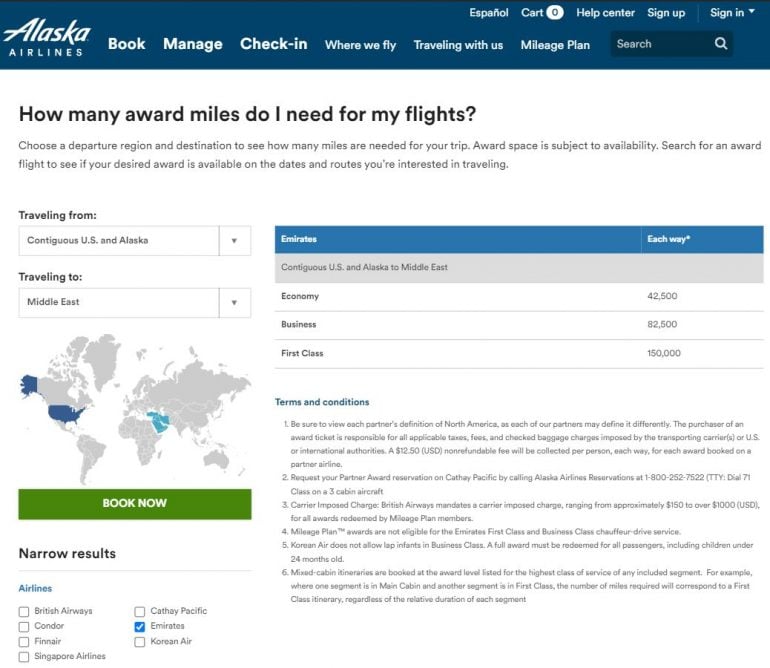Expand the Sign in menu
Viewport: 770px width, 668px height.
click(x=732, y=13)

* * *

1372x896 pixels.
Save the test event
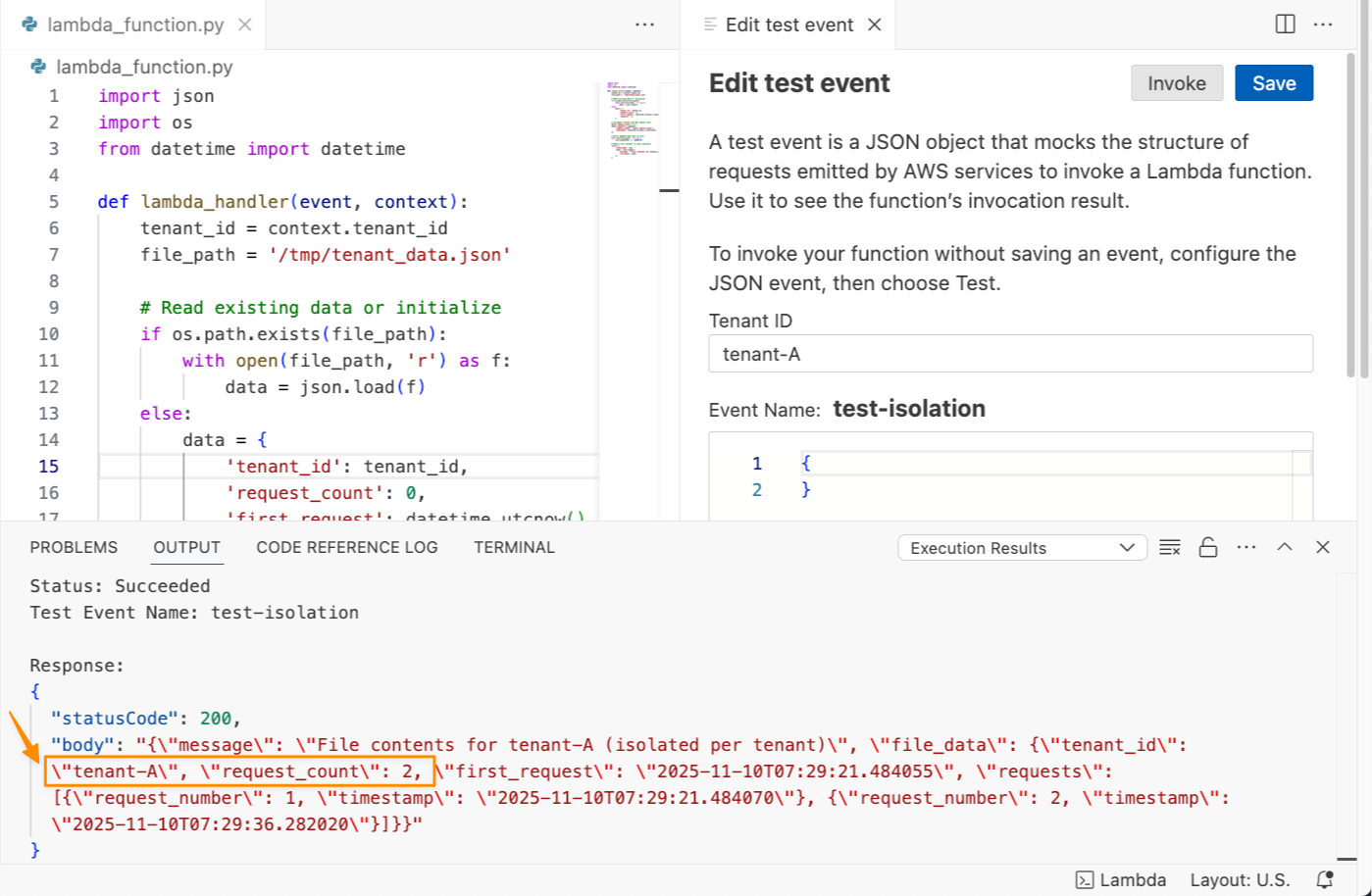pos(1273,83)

* * *

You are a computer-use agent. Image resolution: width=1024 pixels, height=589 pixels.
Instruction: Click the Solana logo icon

**Problem details**
All lines above that contain the word "pixels" are to be copied.

**Exercise output**
1372x896 pixels.
You are a computer-use agent. Image resolution: width=1024 pixels, height=589 pixels.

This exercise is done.